Hanging distributed data parallel on interactive example

Anybody can clarify why I keep getting cuda error when using torch.nn.parallel.DistributedDataParallel?

MWE:

if torch.cuda.device_count() > 1:
    torch.distributed.init_process_group(backend='nccl')
    model = torch.nn.parallel.DistributedDataParallel(model).to(device)

executing script:

python -m torch.distributed.launch main.py

Am I using it incorrectly or am I missing something else?

A MWE:

import os
import torch
os.environ['MASTER_ADDR'] = 'localhost'
os.environ['MASTER_PORT'] = '12355'
torch.distributed.init_process_group(backend='nccl', rank=1, world_size=2)

Then the universe hangs completely:

Terminal is not released back to the user. Any ideas why?

You have to use DistributedDataParallel with as many processes as the value of world_size. If you specify rank=1 on a single process, it will hang around waiting for the process with rank=0 to start.

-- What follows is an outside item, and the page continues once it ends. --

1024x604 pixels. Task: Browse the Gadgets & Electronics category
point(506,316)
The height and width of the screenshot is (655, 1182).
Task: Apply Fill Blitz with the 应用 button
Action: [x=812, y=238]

Check out the launch utility for easy launching of multiple processes. You can use it like this:

python -m torch.distributed.launch --nproc_per_node=2 ./my_script.py

Awesome, thanks so much for clarifying that!
If you don’t mind me asking for some additional clarifications?

The lauch utility has to be used in combination with DistributedDataParallel right, or can it be used on its own?

Using DistributedDataParallel does it mean that it has to be used in combination with torch.utils.data.distributed.DistributedSampler?

Thanks again!

The correct call for multi-gpu single node is:
world_size = 1 <-- number of nodes
rank=0 <-- which node is running which process